In Part 1 of this series, we covered mainly Geisler and Mackenzie’s arguments from scripture. While in this rebuttal you will find they appeal to scripture very often, they appeal to it for the purpose of arguing that every oral tradition taught by either Christ or the apostles, was eventually "inscripturated", that is, recorded in the New Testament. We admire Geisler and Mackenzie for their zeal in supporting what they believe, yet, still, even so, we are reminded of the words of St. Paul: “For I can testify about them that they are zealous for God, but their zeal is not based on knowledge” (Rm 10:2). With that said, pull up a chair and get comfortable, as we embark on a journey to find out whether all oral traditions had eventually been confined to scripture. As last time, Geisler and Mackenzie's statements will be denoted by GM, Unam Sanctam Catholicam's Wes Hunt will be denoted by W. Hunt.

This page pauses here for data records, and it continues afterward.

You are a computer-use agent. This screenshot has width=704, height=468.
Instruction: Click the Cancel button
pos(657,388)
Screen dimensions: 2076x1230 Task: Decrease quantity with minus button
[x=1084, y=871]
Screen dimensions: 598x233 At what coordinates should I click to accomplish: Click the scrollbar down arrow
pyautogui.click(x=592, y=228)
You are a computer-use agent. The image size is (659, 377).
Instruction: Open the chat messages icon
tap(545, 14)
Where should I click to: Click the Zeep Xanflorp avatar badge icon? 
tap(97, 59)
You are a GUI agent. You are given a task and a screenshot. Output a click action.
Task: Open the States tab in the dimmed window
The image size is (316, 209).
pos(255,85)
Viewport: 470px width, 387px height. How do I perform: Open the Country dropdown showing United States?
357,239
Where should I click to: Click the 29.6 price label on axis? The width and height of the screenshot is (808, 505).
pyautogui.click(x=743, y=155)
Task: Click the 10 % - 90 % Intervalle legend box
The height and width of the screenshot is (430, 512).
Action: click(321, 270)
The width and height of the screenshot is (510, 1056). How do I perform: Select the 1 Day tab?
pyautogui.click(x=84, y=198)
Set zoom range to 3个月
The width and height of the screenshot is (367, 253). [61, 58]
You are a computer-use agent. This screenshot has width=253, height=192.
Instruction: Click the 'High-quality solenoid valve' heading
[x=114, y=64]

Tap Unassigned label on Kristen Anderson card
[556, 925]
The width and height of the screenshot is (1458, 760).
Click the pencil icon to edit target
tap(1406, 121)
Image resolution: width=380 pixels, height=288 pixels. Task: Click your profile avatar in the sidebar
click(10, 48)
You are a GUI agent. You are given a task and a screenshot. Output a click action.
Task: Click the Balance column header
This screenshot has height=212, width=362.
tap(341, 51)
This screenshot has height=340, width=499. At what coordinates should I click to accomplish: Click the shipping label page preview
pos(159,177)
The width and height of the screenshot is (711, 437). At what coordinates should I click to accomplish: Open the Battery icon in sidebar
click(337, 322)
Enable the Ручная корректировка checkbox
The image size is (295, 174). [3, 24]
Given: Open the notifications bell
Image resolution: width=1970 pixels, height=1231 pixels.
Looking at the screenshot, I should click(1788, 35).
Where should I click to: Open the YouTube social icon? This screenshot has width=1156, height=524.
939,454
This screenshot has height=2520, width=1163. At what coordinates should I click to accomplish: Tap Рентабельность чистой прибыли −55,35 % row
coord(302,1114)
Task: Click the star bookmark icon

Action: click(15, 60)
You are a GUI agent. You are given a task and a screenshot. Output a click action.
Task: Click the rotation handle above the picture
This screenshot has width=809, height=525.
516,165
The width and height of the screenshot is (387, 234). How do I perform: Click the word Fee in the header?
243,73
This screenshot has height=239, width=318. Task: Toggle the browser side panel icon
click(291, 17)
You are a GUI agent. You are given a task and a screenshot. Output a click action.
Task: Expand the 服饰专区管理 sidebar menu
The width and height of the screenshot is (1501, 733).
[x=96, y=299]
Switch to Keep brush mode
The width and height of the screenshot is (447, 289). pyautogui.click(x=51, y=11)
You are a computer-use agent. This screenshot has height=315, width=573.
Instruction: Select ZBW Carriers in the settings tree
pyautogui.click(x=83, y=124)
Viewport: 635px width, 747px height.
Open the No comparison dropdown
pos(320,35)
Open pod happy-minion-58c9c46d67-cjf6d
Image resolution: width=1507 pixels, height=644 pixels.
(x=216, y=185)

Were all Apostolic Traditions later "Inscripturated" in the New Testament?
GM: It is true that the New Testament speaks of following the “traditions” (=teachings) of the apostles, whether oral or written. This is because they were living authorities set up by Christ (Matt. 18:18; Acts 2:42; Eph. 2:20). When they died, however, there was no longer a living apostolic authority since only those who were eyewitnesses of the resurrected Christ could have apostolic authority (Acts 1:22; 1 Cor. 9:1). Because the New Testament is the only inspired (infallible) record of what the apostles taught, it follows that since the death of the apostles the only apostolic authority we have is the inspired record of their teaching in the New Testament. That is, all apostolic tradition (teaching) on faith and practice is in the New Testament.
W.Hunt: This argument is a fairly common way Protestants attempt to deal with the problem of the traditions mentioned in the New Testament. Here the apologists assume that inspired oral tradition had not survived alongside the inspired written tradition. But this is an assumption the apologists never prove; rather, they just cross their fingers and hope nobody asks them any hard questions, like if whether they can prove their thesis from scripture or history. Moreover, even if no oral teaching had been preserved, it still doesn’t follow that the written would have been “sufficient.” That's an assumption based upon another assumption that all originally inspired teaching “was eventually written down.” But nowhere does scripture hint at such being the case. 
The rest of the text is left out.